C'est ce livre qui m'a rappelé combien tes mots me bouleversaient, et ce matin, ta voix me rappelle la violence et l'ennui...

«  Nous de l'autre côté de la terre et des phrases
Nous des marges Nous des routes Nous des bordels
intelligents

O ma soeur la Violence nous sommes tes enfants
Les pavés se retournent et poussent en dedans  »

Tu sais, Claire, il faudrait être bien endurci et imperturbable pour ne pas prendre en pleine face, ton dévouement aux fous, tes amours fichues, ta pudeur, cette blessure...

« Cette blessure
Où meurt la mer comme un chagrin de chair
Où va la vie germer dans le désert
Qui fait de sang la blancheur des berceaux
Qui se referme au marbre du tombeau
Cette blessure d'où je viens »

Et toi, Antony, que dire de tes peines, de ces tracas qui te lassent et te fracassent, de ta folie...

« La chaise de van Gogh où tu ne t'assieds pas
Les souliers de Vincent que tu ne chausses pas
L'oreille de ce mec qui ne t'écoute plus
Ces corbeaux dans le blé d'une toile perdue

Je ne m'arrête plus quand je vois la folie
Je fais ses commissions et couche dans son lit »

Et vous, Monsieur Zed, le Cyclope, Fatima et Papillon, comment ne pas être touché par vos aberrations, par votre perdition, par votre désespoir, par votre solitude...

« il est inutile de regarder
devant vous car devant c'est derrière, la nuit c'est le jour. Et...

La solitude... »

(Données enregistrées)
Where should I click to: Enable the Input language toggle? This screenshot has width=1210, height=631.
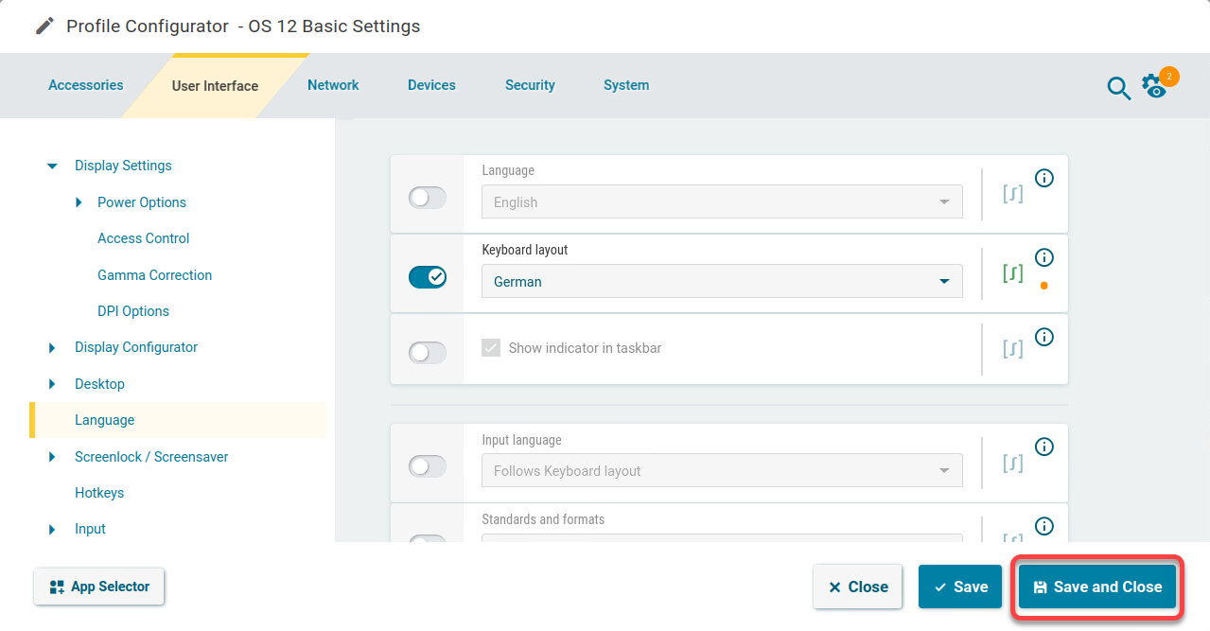[x=427, y=466]
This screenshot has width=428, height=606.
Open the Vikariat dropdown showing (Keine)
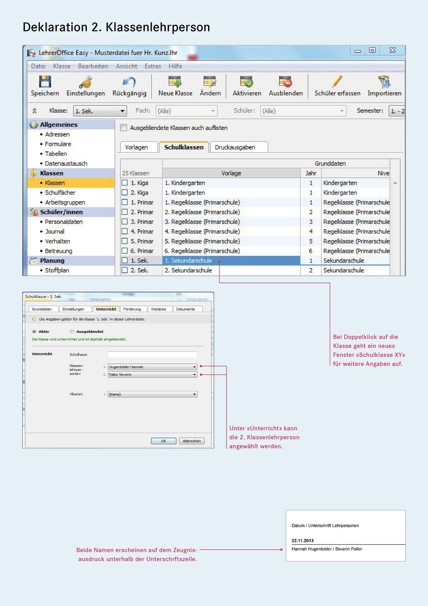coord(194,395)
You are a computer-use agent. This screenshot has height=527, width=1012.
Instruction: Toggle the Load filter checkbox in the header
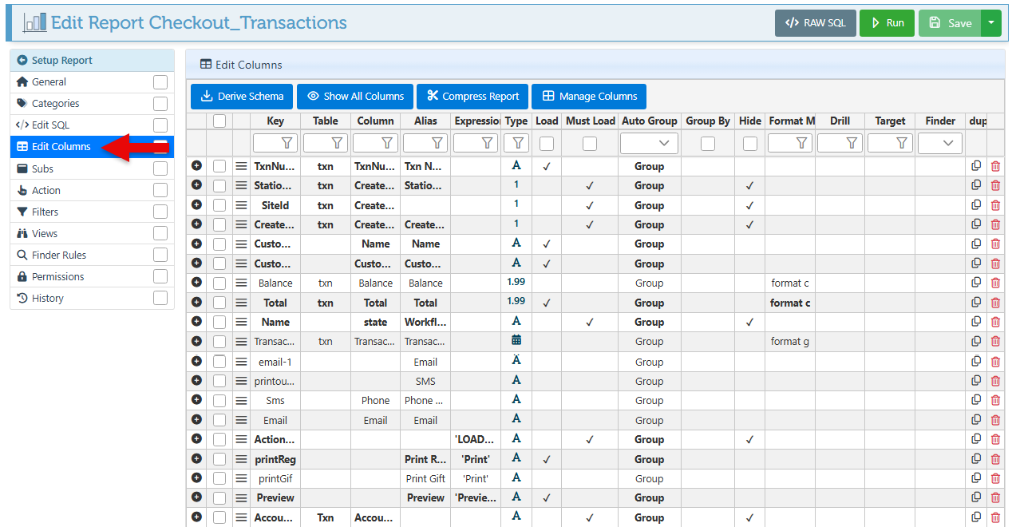point(547,144)
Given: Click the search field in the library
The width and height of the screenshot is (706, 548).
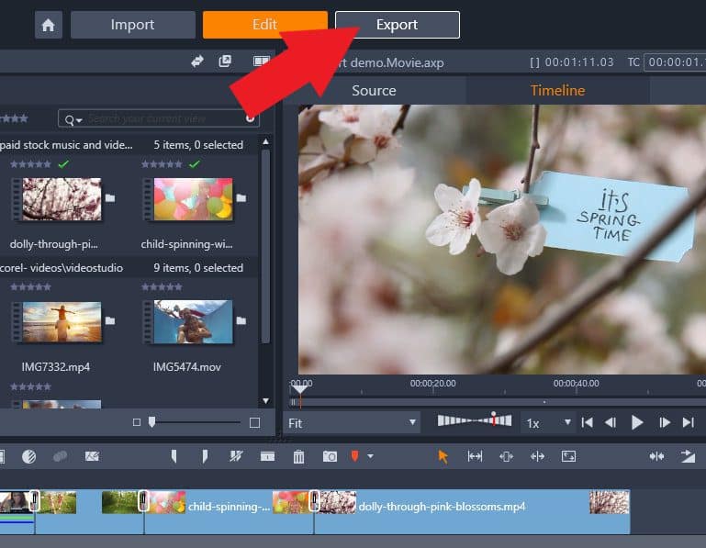Looking at the screenshot, I should (165, 119).
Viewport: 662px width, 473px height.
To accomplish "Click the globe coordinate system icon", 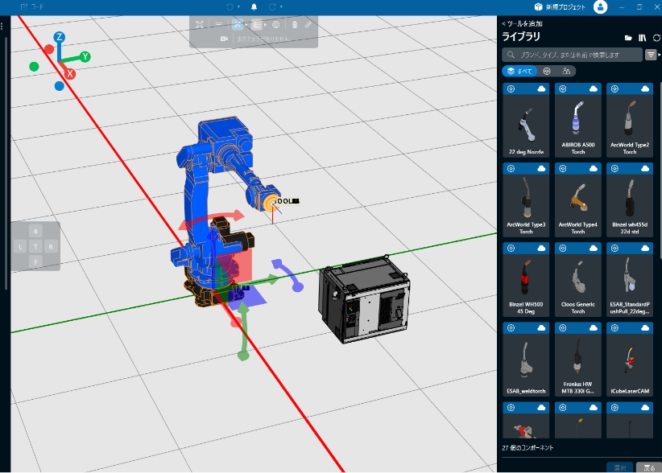I will [x=276, y=24].
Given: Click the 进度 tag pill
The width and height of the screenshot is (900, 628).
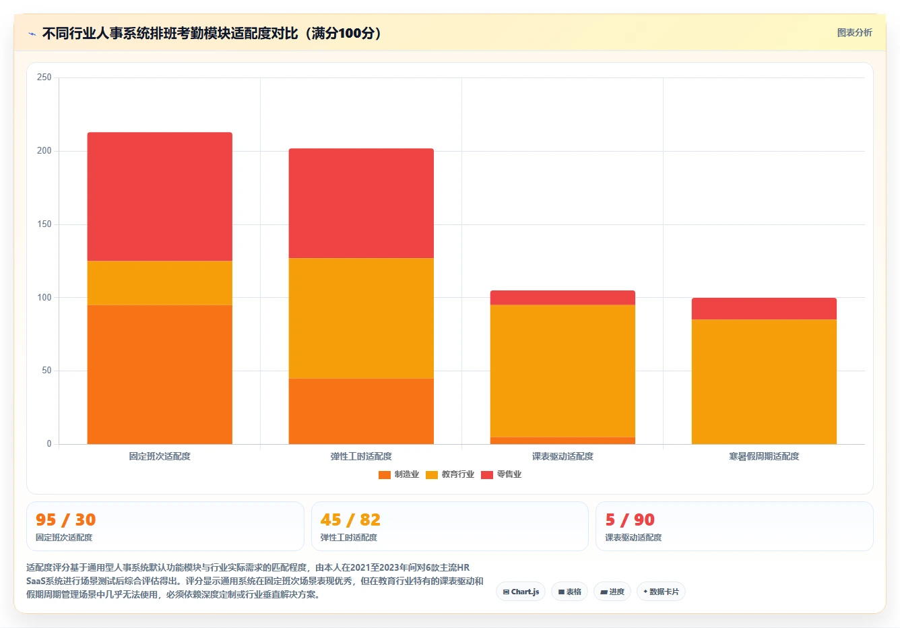Looking at the screenshot, I should pyautogui.click(x=612, y=592).
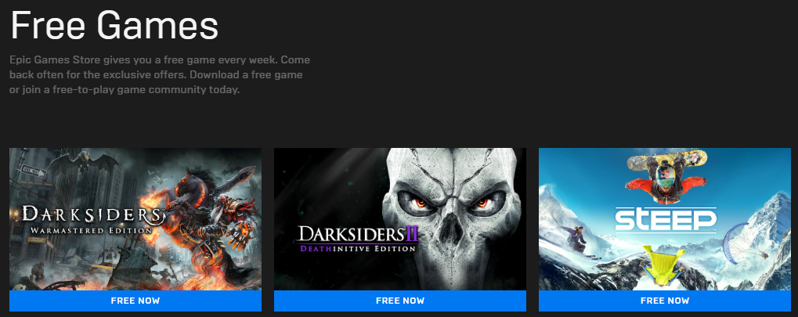Click the Warmastered Edition subtitle text
This screenshot has height=317, width=798.
92,230
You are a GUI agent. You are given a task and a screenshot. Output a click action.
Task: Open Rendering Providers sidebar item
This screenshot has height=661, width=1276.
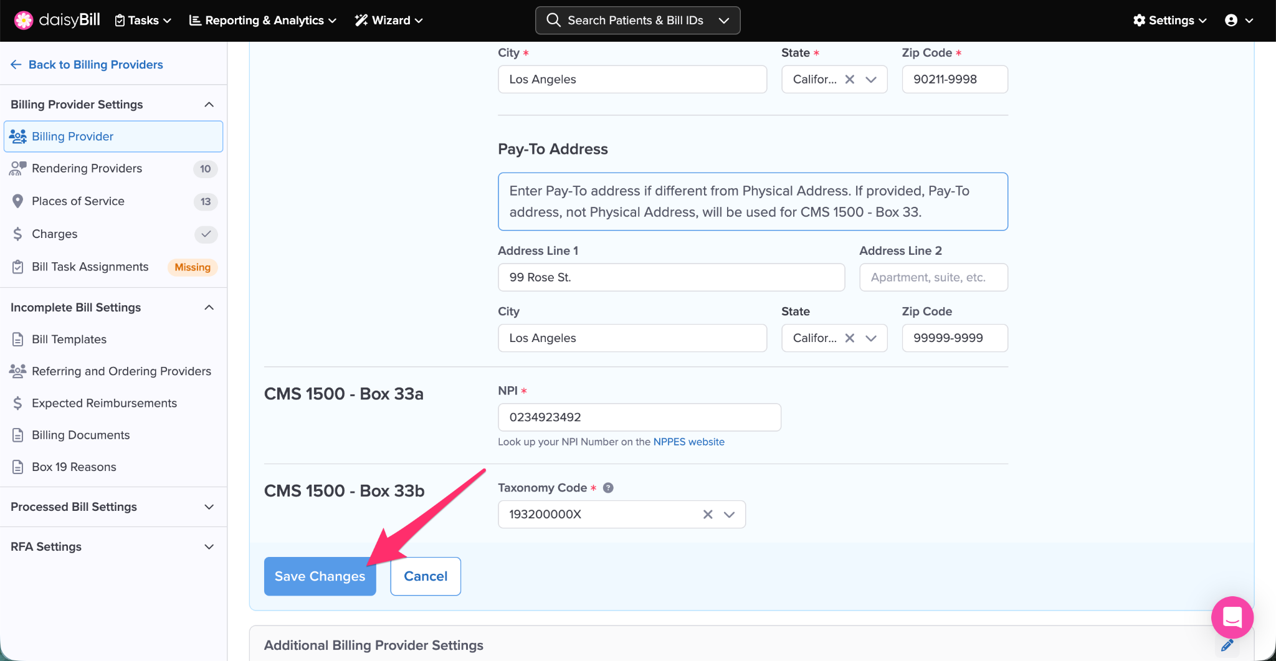point(87,169)
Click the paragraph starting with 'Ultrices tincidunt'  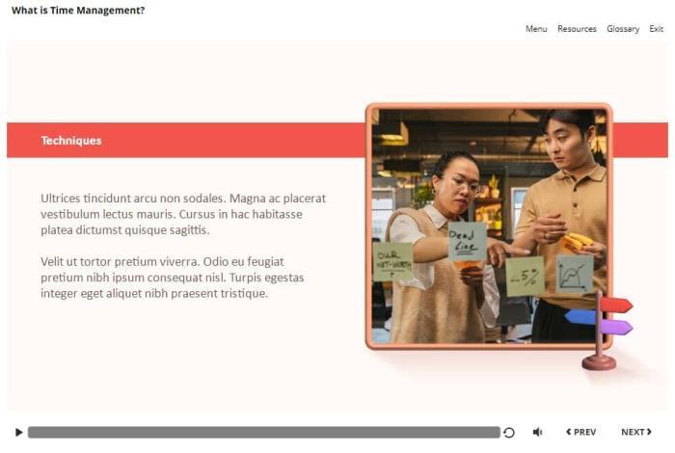click(183, 214)
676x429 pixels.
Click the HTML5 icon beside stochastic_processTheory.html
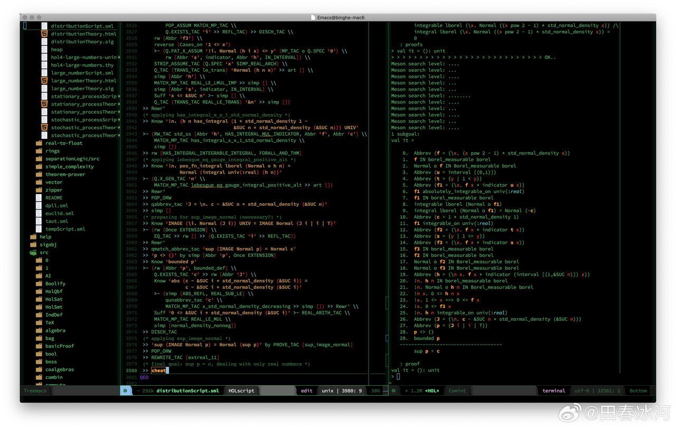click(44, 127)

> Tâche à réaliser
Dans le texte fourni, quel prénom est donné à la personne dont on évoque le dévouement aux fous ? Répondez par ce seul prénom, s'il vous plaît.

> Résultat de la tâche
Claire